(Problem to work on):
In the blog excerpt, where did the small electrical fire start?

(Excerpt provided):
════════════════
I didn’t know many people there. Actually, I didn’t know any people there, so I stood in the kitchen, slightly embarrassed, until one of the men inside struck up a conversation with me.

“How do you know Lisa?” he said. Lisa? I didn’t know Lisa. I didn’t even know Tina. But I knew Braveheart, although, not really, but he was invited and so I was invited by proxy, right?

“I don’t,” I said sheepishly, to which this kind soul replied, “Oh, that’s okay. It’s a party, right? Not everybody knows everyone.” “Right. That’s right,” I said as if I were confirming his point that I was somewhat disappointed in myself for not thinking of beforehand. “I’m Barbara,” I said, to which he replied, “Rob.”

The night carried on well into the next day and by the time I found myself alone with Braveheart, his once beautifully painted face was hidden behind runny blue makeup and his once seemingly interested stare was now glazed over from too many servings of alcohol. I watched him earlier in the night through the orangey-red hues with such desire and burning of my own, but now I could no longer watch him as he stumbled through the living room and fumbled with the laces on his calf-high boots.

It wasn’t our time, fire, desire, or not. And as life went on and years had passed I realized it would never be our time.
*****

About two weeks ago my family found themselves twenty minutes away from not having a home to go home to. A small electrical fire started in the crawl space under the house which we luckily smelled and found in time to call the fire department.

My husband, who is my editor on this blog, took it upon himself to write out what he was feeling and sent his writing along to our neighborhood association. I asked him at the time if I could share what he wrote on my blog. He said that for the time being, it was his, and so I didn’t. Today, however, I think he would agree that the experience, which has long passed, belongs to all of us – our entire family – and so today, I share with you what the man I love wrote about the fire that thankfully, barely was.
════════════════
(Saved entries)

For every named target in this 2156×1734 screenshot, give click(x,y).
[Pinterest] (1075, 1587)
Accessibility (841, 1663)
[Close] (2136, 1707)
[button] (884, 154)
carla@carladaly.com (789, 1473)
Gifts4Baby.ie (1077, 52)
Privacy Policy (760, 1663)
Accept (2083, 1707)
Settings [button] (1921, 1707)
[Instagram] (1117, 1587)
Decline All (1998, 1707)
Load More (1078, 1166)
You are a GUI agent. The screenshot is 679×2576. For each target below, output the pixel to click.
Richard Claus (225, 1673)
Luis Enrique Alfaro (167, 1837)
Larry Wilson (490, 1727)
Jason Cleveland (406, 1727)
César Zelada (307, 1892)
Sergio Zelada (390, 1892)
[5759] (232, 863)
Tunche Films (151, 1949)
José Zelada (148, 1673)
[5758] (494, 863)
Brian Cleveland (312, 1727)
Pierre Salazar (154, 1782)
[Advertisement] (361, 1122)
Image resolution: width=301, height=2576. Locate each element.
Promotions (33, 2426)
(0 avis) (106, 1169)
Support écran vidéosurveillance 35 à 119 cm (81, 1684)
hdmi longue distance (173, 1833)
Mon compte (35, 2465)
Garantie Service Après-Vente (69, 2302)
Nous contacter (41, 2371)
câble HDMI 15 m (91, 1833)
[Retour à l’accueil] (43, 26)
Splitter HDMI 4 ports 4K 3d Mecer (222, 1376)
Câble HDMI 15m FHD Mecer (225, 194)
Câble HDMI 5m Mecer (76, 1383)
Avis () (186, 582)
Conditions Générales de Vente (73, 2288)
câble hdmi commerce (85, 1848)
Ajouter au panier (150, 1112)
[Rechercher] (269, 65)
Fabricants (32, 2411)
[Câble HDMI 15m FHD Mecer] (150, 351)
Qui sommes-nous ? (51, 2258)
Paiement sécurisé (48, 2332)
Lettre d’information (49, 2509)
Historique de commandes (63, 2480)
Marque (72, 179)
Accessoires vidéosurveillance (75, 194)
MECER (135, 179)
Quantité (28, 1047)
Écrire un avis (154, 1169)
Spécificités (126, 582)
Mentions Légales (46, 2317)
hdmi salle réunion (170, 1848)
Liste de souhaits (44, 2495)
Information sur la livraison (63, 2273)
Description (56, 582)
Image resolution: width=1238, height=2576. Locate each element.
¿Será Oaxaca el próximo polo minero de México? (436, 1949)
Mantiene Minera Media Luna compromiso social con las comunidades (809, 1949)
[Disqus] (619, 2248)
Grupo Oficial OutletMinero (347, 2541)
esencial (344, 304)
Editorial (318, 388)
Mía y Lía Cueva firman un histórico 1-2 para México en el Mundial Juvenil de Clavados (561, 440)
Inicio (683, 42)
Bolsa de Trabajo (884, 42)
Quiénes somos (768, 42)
════════════════
(Answer to this task):
In the crawl space under the house.